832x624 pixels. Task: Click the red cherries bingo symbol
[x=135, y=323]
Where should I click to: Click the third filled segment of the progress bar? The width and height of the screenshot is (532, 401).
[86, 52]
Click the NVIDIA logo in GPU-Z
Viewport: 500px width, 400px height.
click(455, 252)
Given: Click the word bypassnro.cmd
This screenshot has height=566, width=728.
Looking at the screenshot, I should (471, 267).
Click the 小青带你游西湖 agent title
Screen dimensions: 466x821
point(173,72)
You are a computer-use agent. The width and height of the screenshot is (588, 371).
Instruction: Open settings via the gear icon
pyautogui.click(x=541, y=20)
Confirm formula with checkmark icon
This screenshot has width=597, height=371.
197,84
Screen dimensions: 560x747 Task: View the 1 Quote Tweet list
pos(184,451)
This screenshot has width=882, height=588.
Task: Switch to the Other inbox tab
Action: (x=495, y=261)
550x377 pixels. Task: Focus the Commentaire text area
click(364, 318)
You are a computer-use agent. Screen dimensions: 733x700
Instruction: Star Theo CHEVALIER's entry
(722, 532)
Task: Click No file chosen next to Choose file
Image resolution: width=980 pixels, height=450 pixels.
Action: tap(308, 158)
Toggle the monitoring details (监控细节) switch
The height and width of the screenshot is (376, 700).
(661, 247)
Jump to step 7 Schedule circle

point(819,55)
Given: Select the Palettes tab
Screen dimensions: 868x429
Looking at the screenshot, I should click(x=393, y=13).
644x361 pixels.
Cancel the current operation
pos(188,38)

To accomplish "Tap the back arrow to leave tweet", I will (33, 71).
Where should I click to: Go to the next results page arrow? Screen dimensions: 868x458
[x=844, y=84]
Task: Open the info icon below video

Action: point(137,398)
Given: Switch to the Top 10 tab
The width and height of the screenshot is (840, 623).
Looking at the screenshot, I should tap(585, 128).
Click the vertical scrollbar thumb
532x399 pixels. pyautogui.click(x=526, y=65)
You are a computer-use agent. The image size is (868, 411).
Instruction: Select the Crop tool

....

Set each line down exactly, beginning at the one containing "You are a computer-use agent. The width" and ending at the last line of the material above.

You are a computer-use agent. The width and height of the screenshot is (588, 371).
Instruction: Open settings via the gear icon
pyautogui.click(x=541, y=20)
Confirm formula with checkmark icon
This screenshot has width=597, height=371.
197,84
Screen dimensions: 560x747 Task: View the 1 Quote Tweet list
pos(184,451)
This screenshot has width=882, height=588.
Task: Switch to the Other inbox tab
Action: (x=495, y=261)
550x377 pixels. Task: Focus the Commentaire text area
click(364, 318)
You are a computer-use agent. Screen dimensions: 733x700
Instruction: Star Theo CHEVALIER's entry
(722, 532)
Task: Click No file chosen next to Choose file
Image resolution: width=980 pixels, height=450 pixels.
Action: tap(308, 158)
Toggle the monitoring details (监控细节) switch
The height and width of the screenshot is (376, 700).
(661, 247)
Jump to step 7 Schedule circle

point(819,55)
Given: Select the Palettes tab
Screen dimensions: 868x429
Looking at the screenshot, I should click(x=393, y=13).
644x361 pixels.
Cancel the current operation
pos(188,38)

To accomplish "Tap the back arrow to leave tweet", I will (33, 71).
Where should I click to: Go to the next results page arrow? Screen dimensions: 868x458
[x=844, y=84]
Task: Open the info icon below video

Action: point(137,398)
Given: Switch to the Top 10 tab
The width and height of the screenshot is (840, 623).
Looking at the screenshot, I should tap(585, 128).
Click the vertical scrollbar thumb
532x399 pixels. pyautogui.click(x=526, y=65)
You are a computer-use agent. The image size is (868, 411).
Instruction: Select the Crop tool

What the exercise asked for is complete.